Патрис сбросила рукавицы и взяла топор. Топорище было теплым. Пока она рубила дрова, прошло много времени, прежде чем руки начали замерзать. Поки собирал поленья в охапки и относил в дом. Патрис вошла в ритм, и все остальное стало неважным. Она забыла о странной женщине, сливающейся с рисунком на ее одеяле. Забыла о путанице в своих чувствах или выплеснула их наружу. Казалось, они срывались с топора и улетали в лес. Она забыла о доброте медведя и о том, как она его предала, хотя, возможно, как верила Жаанат, медведь намеренно подставился ей. Патрис падение все еще казалось случайным. Спящий медведь просто смирился с присутствием девушки, а может, вообще его не заметил. Вполне могло быть, она приснилась медведю, ведь тот, несомненно, учуял ее во сне и знал, что она рядом. Каково это было – сниться медведю?

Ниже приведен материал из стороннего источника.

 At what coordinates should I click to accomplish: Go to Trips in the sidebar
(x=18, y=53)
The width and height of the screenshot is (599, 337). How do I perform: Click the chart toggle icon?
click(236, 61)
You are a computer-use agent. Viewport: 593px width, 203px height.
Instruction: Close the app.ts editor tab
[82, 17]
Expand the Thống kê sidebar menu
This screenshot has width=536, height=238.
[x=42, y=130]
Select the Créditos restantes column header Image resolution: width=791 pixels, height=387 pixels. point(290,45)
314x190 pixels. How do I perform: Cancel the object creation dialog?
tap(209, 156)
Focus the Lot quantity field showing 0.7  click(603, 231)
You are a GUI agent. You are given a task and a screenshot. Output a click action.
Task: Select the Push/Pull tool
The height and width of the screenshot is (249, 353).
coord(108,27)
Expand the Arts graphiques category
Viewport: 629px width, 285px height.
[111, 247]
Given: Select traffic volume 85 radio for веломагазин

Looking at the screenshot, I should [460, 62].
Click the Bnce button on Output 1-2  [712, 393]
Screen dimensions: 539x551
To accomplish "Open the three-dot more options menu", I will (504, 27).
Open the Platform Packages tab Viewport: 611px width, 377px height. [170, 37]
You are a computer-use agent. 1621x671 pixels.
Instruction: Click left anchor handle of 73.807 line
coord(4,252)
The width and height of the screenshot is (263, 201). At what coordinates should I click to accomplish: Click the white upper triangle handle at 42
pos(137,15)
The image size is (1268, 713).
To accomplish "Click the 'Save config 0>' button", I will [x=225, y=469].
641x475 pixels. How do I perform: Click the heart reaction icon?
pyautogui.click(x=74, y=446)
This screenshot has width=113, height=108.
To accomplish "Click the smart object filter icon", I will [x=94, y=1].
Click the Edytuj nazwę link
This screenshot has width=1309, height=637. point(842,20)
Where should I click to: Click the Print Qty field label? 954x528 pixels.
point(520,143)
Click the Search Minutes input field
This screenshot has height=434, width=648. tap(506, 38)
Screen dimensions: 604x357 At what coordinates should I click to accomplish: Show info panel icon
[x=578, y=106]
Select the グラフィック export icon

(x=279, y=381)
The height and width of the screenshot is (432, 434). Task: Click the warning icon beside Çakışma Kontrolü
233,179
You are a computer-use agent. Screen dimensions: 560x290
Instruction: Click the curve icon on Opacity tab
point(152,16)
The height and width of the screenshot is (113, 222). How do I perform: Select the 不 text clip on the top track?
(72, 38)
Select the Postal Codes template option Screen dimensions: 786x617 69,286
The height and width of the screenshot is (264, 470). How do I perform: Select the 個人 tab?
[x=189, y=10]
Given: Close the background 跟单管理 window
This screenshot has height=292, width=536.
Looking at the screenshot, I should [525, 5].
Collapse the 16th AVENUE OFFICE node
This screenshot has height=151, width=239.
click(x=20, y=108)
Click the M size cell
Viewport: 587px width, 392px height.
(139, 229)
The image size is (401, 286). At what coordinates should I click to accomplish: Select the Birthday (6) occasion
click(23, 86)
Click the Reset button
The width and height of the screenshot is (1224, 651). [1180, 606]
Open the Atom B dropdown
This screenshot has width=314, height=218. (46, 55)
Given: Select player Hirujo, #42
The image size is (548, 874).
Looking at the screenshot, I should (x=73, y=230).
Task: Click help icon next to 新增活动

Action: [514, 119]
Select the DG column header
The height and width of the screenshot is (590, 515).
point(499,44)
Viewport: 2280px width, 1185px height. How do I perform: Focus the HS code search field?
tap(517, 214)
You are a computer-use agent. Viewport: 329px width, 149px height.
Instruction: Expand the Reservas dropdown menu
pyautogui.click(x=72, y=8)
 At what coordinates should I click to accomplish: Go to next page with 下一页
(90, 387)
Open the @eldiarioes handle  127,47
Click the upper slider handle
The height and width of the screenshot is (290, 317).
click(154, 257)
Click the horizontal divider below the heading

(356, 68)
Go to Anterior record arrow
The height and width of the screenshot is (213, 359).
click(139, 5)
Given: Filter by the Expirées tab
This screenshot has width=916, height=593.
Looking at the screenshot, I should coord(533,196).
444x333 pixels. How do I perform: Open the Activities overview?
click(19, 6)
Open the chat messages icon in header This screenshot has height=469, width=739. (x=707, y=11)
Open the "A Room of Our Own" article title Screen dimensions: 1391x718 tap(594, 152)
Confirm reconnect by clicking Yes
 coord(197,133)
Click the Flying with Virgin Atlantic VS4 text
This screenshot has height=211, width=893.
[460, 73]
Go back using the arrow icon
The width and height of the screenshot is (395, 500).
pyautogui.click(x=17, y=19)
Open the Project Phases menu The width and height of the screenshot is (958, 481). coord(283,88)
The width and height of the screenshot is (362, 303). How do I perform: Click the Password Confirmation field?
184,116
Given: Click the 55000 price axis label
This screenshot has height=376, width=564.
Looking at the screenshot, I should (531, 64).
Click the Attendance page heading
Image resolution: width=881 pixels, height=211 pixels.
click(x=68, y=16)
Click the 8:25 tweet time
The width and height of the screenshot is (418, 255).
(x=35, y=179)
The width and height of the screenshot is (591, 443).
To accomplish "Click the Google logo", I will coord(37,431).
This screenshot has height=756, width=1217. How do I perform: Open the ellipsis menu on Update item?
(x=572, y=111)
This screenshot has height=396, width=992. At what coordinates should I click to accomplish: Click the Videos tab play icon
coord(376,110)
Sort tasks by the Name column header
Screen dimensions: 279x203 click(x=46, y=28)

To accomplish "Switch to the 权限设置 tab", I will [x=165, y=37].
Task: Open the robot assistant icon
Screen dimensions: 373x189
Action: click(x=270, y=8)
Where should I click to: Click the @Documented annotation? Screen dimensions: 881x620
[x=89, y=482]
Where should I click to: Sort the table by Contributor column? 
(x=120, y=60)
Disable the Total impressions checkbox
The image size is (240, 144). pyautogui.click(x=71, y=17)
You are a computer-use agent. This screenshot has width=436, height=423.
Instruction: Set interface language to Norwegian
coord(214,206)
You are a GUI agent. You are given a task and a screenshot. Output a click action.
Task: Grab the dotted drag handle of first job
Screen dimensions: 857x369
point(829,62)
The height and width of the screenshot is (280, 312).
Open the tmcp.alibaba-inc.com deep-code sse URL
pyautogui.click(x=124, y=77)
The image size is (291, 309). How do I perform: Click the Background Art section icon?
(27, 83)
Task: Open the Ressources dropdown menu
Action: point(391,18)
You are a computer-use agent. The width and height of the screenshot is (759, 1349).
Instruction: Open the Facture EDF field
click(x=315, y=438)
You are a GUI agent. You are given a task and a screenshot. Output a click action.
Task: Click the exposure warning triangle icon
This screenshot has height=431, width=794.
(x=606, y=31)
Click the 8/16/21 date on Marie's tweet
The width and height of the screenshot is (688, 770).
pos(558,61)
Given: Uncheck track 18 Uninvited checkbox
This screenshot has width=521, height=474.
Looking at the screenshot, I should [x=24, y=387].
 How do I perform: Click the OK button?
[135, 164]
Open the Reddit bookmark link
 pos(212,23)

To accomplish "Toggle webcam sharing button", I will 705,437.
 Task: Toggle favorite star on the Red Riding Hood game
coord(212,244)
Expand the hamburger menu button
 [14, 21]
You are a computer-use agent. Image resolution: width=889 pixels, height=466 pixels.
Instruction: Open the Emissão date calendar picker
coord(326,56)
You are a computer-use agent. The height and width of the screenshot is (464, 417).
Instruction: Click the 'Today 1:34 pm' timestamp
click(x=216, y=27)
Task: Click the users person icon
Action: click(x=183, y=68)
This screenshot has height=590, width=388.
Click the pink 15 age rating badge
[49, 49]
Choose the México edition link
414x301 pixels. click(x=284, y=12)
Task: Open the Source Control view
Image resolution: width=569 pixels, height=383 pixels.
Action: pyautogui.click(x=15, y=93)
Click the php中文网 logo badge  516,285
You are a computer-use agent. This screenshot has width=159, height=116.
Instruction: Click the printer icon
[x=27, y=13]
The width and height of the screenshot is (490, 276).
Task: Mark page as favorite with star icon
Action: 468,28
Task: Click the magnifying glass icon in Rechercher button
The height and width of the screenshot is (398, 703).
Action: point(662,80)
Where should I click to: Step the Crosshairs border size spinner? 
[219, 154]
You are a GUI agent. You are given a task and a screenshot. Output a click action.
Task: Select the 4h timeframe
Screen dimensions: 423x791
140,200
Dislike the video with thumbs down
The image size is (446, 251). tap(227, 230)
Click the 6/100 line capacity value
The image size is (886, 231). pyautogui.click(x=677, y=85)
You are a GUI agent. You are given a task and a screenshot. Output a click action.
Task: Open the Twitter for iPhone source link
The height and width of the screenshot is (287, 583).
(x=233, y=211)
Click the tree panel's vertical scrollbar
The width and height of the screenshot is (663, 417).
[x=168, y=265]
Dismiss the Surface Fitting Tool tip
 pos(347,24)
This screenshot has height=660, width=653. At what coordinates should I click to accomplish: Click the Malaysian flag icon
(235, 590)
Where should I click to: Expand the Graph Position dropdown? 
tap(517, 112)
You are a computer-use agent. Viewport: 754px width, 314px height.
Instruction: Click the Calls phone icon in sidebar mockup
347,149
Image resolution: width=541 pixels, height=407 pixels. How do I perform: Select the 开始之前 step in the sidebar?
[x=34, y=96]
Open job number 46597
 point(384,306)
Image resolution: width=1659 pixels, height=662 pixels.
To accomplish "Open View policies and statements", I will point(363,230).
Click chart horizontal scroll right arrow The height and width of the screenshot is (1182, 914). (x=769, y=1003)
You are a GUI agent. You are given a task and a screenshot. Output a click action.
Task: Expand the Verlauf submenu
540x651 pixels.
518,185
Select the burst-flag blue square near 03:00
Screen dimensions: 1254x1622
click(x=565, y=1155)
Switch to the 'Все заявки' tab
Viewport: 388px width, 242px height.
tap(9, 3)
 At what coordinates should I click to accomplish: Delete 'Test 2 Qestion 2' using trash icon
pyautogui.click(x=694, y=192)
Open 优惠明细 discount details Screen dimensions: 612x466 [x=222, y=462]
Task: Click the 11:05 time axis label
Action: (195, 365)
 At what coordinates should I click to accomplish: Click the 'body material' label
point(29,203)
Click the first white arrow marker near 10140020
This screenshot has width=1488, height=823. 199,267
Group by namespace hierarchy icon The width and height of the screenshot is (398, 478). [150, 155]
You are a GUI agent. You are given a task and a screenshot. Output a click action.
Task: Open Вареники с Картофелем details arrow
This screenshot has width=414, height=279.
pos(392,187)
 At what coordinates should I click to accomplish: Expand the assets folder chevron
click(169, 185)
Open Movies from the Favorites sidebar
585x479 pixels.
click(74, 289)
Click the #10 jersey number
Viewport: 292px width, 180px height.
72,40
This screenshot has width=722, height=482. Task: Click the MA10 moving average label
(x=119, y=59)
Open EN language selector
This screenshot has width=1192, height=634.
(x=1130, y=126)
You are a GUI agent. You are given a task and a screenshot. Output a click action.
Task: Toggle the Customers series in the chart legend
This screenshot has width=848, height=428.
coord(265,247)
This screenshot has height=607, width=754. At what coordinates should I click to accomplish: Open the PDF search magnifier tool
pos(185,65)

Конечно, ничего подобного не случалось с большинством королев школьного бала, подумала Патрис, или с большинством водяных быков. И уж, разумеется, такого не случалось ни с кем из работниц завода.

Лесистая Гора стоял на месте могилы, долбя киркой мерзлую землю. Пока она рубила дрова, могилу начали рыть. Доносящиеся звуки мерных ударов действовали на нее утешительно. Они придавали ей сил. Они означали, что работа была сделана. Ее отец скоро будет в безопасности, и она сможет больше не бояться его. Так всем будет легче. Никогда больше матери не придется ложиться спать с ножом под подушкой и топором в ногах. Никогда больше Поки не придется съеживаться и втягивать голову в плечи. Никогда больше Патрис не придется вытирать в углу мочу и дерьмо отца. Или слышать, как он плачет в шалаше, взывая к ним, словно прóклятая душа. Хотя она услышала его еще один раз.


Первая ночная стража

Поработав некоторое время, Патрис вернулась в дом и съела еще одну миску супа, сваренного Джагги. Священный огонь горел с тех пор, как был найден отец. Она подошла к огню, держа в руках жестяную кружку с материнским чаем. Брызнула несколько капель в огонь. Чай был приготовлен из ароматной можжевеловой хвои и талой воды. Это был ее любимый вид чая. Было что-то в воде, которая кружилась в поднебесье, превращалась в хлопья снега, опускалась на землю, а потом таяла в чайнике и кипела с можжевеловыми иголками. Трудно было подобрать подходящее слово. Но горячий чай, приготовленный из ингредиентов, в которых соединились земля и небо, излучал всепроникающую силу, наполнявшую ее тело. Кончики пальцев защипало, а в животе потеплело. Она чувствовала, как кровь пробуждается к новой жизни. Она села с мужчинами у огня. Они обращались с ней по-другому теперь, когда она надела отцовские ботинки, просторное пальто и комбинезон. Она слушала, как они рассказывали о баскетбольных подвигах отца. Паранто по прозвищу Пружинка. Она слышала все это сотни раз. Иногда, когда один из его прежних товарищей по команде имитировал жестом характерный прыжок, она даже смеялась.